Hi @neon-sunset , I just finished a big effort in reducing cpu usage and memory allocation, and I pushed all the changes in the release/v1_0_0 branch.

First of all I'd like to thanks you again for opening this issue and pointing out some perf shortcoming that FusionCache had: lately I've been very busy with completing the last big features (the new Auto-Recovery, Open Telemetry support, etc), preparing for an On .NET episode and finishing the last touches for the big v1.0 release, culminated in the preview1 last week.
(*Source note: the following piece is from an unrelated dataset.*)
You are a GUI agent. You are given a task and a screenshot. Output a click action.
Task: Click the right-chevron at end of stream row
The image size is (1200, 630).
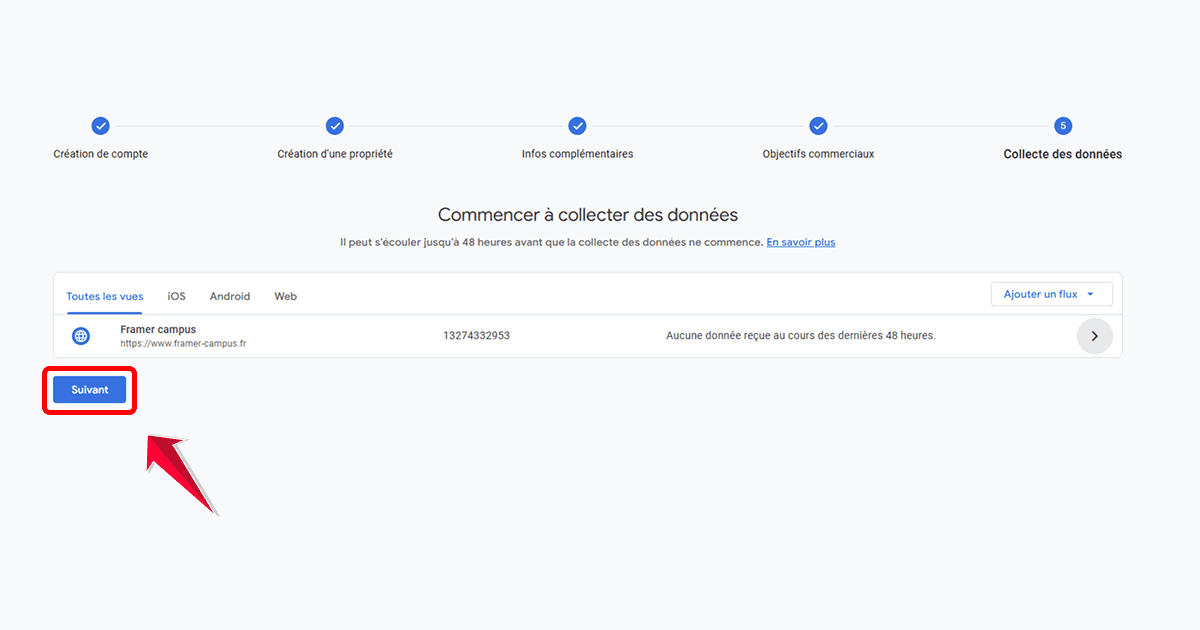pos(1095,336)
Having said that, what you pointed out is important, so I finally took some time to go allocation hunting and trying to optimize whatever I could in the common happy paths: I'm happy to report that I've been able to get some really nice results, which I'd like to show (again using your own benchmark code).

Set

Before:

Method Mean Error StdDev P95 Ratio Rank Allocated Alloc Ratio
SetFastCache 17.22 ns 0.283 ns 0.265 ns 17.65 ns 0.13 1 40 B 0.12
SetMemoryCache 54.79 ns 0.481 ns 0.450 ns 55.55 ns 0.42 2 104 B 0.31
SetLazyCache 95.75 ns 1.070 ns 1.001 ns 97.07 ns 0.74 3 280 B 0.83
SetFusionCache 128.94 ns 1.373 ns 1.284 ns 130.83 ns 1.00 4 336 B 1.00

After:

Method Mean Error StdDev P95 Ratio Rank Allocated Alloc Ratio
SetFastCache 17.55 ns 0.204 ns 0.191 ns 17.84 ns 0.16 1 40 B 0.25
SetMemoryCache 54.51 ns 0.397 ns 0.372 ns 55.06 ns 0.50 2 104 B 0.65
SetLazyCache 94.94 ns 0.892 ns 0.834 ns 96.08 ns 0.87 3 280 B 1.75
SetFusionCache 109.46 ns 1.102 ns 1.030 ns 111.10 ns 1.00 4 160 B 1.00

As you can see I've been able to drop the cpu usage by about 15%, barely above LazyCache while having more features, and we are still talking about nanoseconds.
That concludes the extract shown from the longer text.